“Was anyone in line at 7:30 this morning?”
A handful of passengers raised their hands.
“Try earlier,” a wiry woman hollered from the back of the trolley. “6am!”
By 9am, the atrium of the Santa Fe building resembled the New York Stock Exchange. A middle-aged crowd clamored to get tickets, checking the signboards around the room which were riddled with black lines, each one striking through a booked tour. A red-shirted volunteer announced an opening and the two spots were immediately and fiendishly snapped up by an older gentleman and his wife.
The tickets in question offered access to one of many free architectural tours of Chicago. The annual event put on by the Mayor’s Office, known as “Great Chicago Places and Spaces,” promises a behind-the-scenes look at many of Chicago’s popular architectural feats, as well as those more unknown buildings, many of which have fallen into disrepair.The trolley for “Chicago’s Seven Most Endangered,” a tour of landmarks under the threat of the wrecking ball, smelled oddly similar to the basement “El” platforms. The zipped up plastic “windows,” which tended to cloud over, only added to the ambiance. For a tour about historic architecture, the view was rather limited, on some occasions only allowing a glimpse of the ground floor, if any part of the building could still be seen at all.

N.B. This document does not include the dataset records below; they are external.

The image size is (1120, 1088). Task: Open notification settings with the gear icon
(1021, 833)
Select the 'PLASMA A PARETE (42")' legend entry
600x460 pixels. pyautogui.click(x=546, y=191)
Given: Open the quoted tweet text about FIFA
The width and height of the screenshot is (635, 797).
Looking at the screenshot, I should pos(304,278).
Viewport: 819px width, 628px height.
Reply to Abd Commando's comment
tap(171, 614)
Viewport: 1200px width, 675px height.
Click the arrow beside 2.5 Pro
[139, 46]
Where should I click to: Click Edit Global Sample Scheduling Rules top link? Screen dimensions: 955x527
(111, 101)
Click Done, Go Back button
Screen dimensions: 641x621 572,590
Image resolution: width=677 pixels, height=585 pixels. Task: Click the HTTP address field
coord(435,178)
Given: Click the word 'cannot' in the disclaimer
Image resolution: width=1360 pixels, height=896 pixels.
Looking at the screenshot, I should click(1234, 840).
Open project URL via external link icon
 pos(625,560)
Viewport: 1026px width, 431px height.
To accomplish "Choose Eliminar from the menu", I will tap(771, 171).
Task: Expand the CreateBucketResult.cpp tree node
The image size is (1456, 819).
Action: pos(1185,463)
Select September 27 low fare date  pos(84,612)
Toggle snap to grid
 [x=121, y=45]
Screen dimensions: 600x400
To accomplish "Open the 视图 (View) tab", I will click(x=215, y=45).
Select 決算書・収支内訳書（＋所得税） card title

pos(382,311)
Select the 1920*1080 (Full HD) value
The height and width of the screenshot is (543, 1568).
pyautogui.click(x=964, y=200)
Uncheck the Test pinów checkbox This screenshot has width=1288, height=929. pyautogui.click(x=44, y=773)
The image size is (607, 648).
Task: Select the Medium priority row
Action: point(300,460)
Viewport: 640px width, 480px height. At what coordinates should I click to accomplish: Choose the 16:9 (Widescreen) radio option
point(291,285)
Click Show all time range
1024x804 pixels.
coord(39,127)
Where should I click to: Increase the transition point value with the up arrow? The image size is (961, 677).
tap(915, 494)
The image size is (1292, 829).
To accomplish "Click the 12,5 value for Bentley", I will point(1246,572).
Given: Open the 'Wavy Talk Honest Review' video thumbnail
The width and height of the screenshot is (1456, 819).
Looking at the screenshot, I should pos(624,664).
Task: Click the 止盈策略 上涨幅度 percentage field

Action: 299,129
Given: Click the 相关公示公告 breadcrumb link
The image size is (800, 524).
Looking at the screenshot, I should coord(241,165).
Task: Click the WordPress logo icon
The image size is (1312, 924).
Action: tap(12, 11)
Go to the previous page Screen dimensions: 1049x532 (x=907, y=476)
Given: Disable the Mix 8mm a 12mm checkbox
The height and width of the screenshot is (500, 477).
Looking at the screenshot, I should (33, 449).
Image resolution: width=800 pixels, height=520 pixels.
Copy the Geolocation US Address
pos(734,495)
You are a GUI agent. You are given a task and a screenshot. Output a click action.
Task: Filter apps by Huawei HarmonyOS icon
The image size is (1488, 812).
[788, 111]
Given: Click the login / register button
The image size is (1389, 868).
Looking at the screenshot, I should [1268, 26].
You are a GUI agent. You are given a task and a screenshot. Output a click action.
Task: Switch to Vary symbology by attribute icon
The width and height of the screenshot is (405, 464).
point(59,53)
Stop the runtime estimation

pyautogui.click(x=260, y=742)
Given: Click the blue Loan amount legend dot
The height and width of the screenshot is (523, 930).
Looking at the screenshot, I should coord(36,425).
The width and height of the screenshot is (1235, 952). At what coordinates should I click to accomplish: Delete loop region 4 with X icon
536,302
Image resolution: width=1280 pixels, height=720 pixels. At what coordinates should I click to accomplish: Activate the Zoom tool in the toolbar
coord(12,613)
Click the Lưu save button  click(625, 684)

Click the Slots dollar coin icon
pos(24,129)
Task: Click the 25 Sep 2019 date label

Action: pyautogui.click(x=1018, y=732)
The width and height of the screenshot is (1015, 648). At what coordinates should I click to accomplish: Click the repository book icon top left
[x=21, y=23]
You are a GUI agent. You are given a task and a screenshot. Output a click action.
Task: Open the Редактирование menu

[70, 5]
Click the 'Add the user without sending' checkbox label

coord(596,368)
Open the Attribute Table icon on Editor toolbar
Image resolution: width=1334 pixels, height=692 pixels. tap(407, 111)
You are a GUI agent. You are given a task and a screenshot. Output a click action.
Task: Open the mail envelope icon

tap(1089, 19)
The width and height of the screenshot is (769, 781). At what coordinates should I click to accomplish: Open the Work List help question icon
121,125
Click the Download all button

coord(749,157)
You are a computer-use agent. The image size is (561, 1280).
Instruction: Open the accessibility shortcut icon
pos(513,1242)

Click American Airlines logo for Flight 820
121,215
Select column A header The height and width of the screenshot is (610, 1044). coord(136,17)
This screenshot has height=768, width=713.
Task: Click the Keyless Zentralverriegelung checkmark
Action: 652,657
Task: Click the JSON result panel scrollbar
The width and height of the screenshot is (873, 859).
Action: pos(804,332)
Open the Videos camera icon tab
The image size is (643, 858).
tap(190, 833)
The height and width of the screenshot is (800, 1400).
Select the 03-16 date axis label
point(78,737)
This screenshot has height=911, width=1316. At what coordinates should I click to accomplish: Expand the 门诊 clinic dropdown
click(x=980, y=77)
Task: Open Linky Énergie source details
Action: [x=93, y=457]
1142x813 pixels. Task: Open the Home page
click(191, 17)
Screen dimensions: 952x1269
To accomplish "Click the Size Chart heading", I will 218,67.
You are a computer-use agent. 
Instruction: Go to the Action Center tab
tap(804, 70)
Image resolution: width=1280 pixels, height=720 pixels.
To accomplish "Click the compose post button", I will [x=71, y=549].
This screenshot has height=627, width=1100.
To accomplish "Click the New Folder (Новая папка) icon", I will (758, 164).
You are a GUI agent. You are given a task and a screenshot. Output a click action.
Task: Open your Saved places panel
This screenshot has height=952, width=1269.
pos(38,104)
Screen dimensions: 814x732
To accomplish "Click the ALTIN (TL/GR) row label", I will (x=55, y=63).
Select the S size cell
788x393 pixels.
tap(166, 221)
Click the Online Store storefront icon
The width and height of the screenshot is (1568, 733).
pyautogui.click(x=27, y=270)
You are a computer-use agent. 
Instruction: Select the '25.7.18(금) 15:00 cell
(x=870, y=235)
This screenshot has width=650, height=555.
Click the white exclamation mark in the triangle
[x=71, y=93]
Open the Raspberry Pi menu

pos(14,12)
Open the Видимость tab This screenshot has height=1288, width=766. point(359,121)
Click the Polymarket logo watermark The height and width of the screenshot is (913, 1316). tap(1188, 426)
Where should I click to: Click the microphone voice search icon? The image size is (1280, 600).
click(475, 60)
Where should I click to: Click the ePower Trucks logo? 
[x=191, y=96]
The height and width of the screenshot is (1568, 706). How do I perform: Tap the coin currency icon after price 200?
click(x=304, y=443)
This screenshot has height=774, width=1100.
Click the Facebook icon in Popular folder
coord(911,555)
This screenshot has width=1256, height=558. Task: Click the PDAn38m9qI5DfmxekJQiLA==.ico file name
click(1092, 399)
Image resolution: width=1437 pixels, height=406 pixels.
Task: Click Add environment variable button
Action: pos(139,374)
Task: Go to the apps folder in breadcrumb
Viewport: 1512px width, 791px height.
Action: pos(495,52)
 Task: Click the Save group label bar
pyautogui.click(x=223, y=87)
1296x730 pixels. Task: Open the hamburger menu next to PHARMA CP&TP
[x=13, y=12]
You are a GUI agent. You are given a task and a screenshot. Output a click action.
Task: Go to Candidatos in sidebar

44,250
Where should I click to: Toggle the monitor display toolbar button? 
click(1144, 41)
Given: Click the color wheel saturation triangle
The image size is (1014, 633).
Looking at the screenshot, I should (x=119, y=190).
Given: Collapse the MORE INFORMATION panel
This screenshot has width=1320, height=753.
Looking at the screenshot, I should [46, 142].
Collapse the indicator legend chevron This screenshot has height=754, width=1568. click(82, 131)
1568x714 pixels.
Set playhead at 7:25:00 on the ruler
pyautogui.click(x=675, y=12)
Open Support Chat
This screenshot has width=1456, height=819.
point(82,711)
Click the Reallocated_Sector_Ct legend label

But as the trolley lumbered down Michigan Avenue the windows were unzipped, permitting better observation and easier breathing. Just south of the Loop was Motor Row. Michael Moran, Vice President of Preservation Chicago pointed out the sites of a handful of Al Capone’s headquarters: the grand Lexington hotel, the Metropole, the Four Deuces (so named for its address, at 2222 S. Wabash), and his “furniture store.” Most of the sites are empty lots. Not far from these places, Henry Ford opened his first showroom outside of Detroit. The area, which was once home to scores of dealerships, now has but a few. Nonetheless, it is soon to be turned into an entertainment district for the nearby McCormick Convention Center.
Pushing further south into Douglas and Bronzeville, through the streets where luminaries like Gwendolyn Brooks, Joe Louis, Muddy Waters and Louis Armstrong once lived, the tone turned melancholic as the Pilgrim Baptist Church appeared. Jonathan Fine, President of Preservation Chicago explained, “Gospel music was born in this church. Thomas A. Dorsey literally invented gospel here.” After last year’s fire, the church is held up by yellow metal beams and the inside is a junkyard. The church was built by Sullivan and Adler as a synagogue, but became a church in the ’20s and an important social and cultural center of the African-American neighborhood. Fine stressed, “We need to hold on to everything we can, in order to hold on to the history, the people.” The buildings are more than just symbols of another time or feats of architecture. They have actually housed events that have formed American culture. Like many other significant Chicago landmarks, the future of the church is uncertain.
Heading northward, back up Michigan, the towering skyline normally associated with Chicago seemed less impressive. The places and spaces that truly make up Chicago are perhaps not found in the skyline, but in the heart of the city’s neighborhoods like Douglas and Bronzeville.